Visiting Greg and Pauline Moffatt at Kuku shows how creative passion can blur the lines between home and workshop.
A knock at the door of the old homestead north of Ōtaki – built originally by Pauline’s grandparents early last century – goes unanswered. A phone call draws Pauline out of what can only be described as a huge shed near the house. She’s as welcoming as a grandmother looking to treat her mokopuna with home-baked scones.
Greg is inside, casually dressed as one would expect from a retired farmer and police officer.
“Welcome to our other home,” he says with a smile.
![](http://cdn.fld.nz/uploads/sites/otakitoday/files/Articles/2024/September_2024/Moffatt_Otaki_Today_August_2024.jpg)
Greg and Pauline Moffatt in their “museum’ at Kuku. Photo Ōtaki Today
In explanation, he says it’s where the couple spend most of their time. Even mid-morning, with the chill of late winter still hovering, it’s cosy inside, aided by the blaze of a woodburner near a cloth-covered snooker table that doubles as a dining table.
Perhaps expecting to see a look of wonder at the sheer scale of their work space, Pauline suggests this is Greg’s kind of man cave.
“Man cavern, more like,” he says.
They also call it their museum, and it’s clear how it could be described that way.
It’s packed full of old – and useful – stuff, from old gramophones, typewriters and cameras to chainsaws and agricultural implements.

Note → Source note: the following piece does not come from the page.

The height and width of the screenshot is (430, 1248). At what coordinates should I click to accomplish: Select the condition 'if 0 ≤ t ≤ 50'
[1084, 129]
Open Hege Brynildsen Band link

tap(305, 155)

Some might call it cluttered, but it’s their space and that’s just the way they like it. It’s homely and personal, and conducive to the creative energy that has led to KukuCreative, the couple’s art business.
It’s based around the work Greg has been doing for many years while he was also working for the police. That 50-year career included as a beat cop, a jailer, a firearms vetter and mountain safety training officer.

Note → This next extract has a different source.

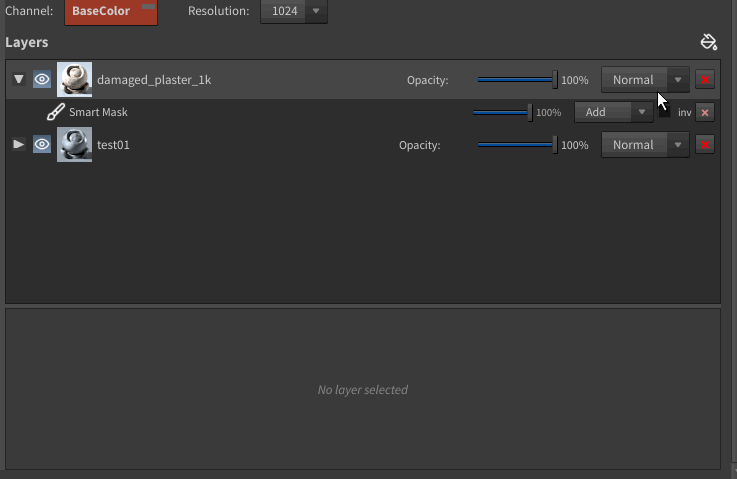Toggle the Smart Mask inv checkbox
The height and width of the screenshot is (479, 737).
pyautogui.click(x=665, y=112)
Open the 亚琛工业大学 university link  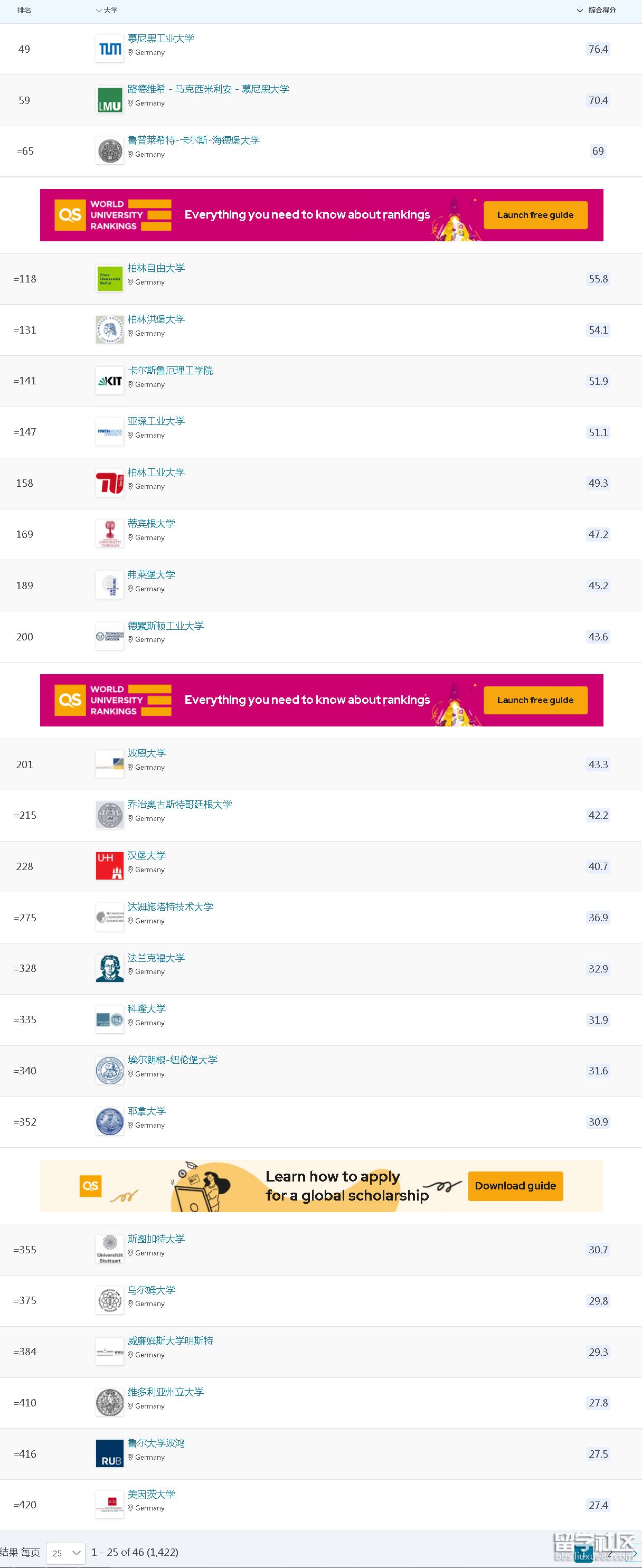(156, 421)
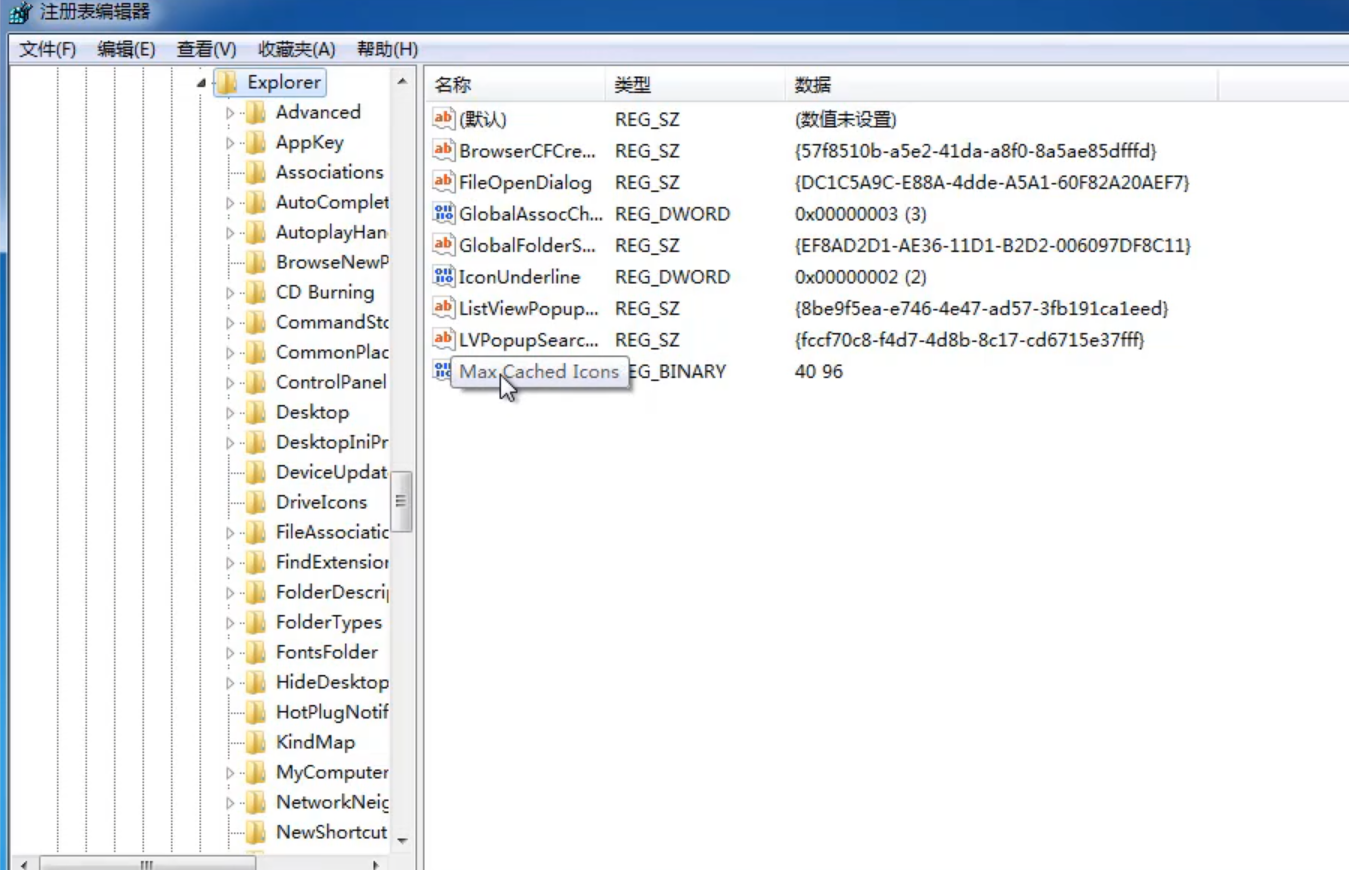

Now retired, he can concentrate full-time on an eclectic range of art forms. He’s best known for his bone carvings, but there’s plenty else besides that comes from many skills and inspirations.
A 3-metre-high, dual-wheeled windmill along the Moffatt fenceline testifies to his aptitude in metalwork. A dragon in the workshop, made for a mokopuna’s birthday, is made of plywood.
Inspiration for Greg is spontaneous, never forced.
“When I’m starting to work on a bone carving, I don’t usually have any particular design in mind,” he say. “I’ll just hold it, and let that touch get me going. It all flows from there.”
Greg is deeply aware of his heritage, including whakapapa to Ngāti Huia, Ngāti Kikopiri and Scotland. Hence his designs have strong Indigenous and Celtic influences.
They feature in his sculptures, healing stones, pendants, earrings, walking staffs, hanging stones and conceptual objects. They reflect Taiao, the natural world – a space within which he is at ease.
It’s also a concept Pauline embraces. As Ngāti Tūkorehe, Pauline (nee Rowland) is strongly rooted in the whenua on which the Moffatts have their 10-acre block. Living in her grandparents’ house reminds her every day of those who came before her. It has also inspired her to delve deeper into the healing power of rongoā – traditional Māori medicine.
She’s in the last stages of a diploma in Māori medicine with Te Wānanga o Aotearoa, and enjoying being part of a revival of Indigenous healing.
“For probably two generations, the art of rongoā was lost,” Pauline says. “It was legislated out of people’s lives with the Tohunga Suppression Act, so there were very few people who kept using it.”
The 1907 act was intended to stop people using traditional Māori healing practices because it was considered to have a supernatural or spiritual element that didn’t align with the time’s Christian ideology.
Greg’s link to Scottish ancestry goes back five generations to when Henry Moffatt landed unexpectedly on New Zealand shores.
Henry and his family were on the City of Auckland when it was blown off course and wrecked on Ōtaki Beach in 1878. Whether they went on to Napier, their intended destination, is not clear, but they soon settled in Ōtaki and began a long line of Moffatts, a family well known in the district.
Greg’s parents, Ray and Joan, raised their family in Ōtaki and up Ōtaki Gorge, where Greg retains a large block of land he has happily allowed to regenerate into a native bush paradise.
A piece of marketing material Pauline provides sums up Greg’s art:
“Greg draws his inspiration and creativity from his life experiences – a farming background, inventive genius, engineering, social services and whānau relationships. His awareness of perspective, balance and insight into hauora/well-being for the whenua, animals, tangata/humans and the natural world is reflected within his artwork, which he sensitively encapsulates into aesthetic designs.
“Greg’s artworks are ‘genuine’. He intuitively develops authentic taonga that is indicative of the ‘number 8 wire phenomena’, provoking tantalising observations of our bygone era.”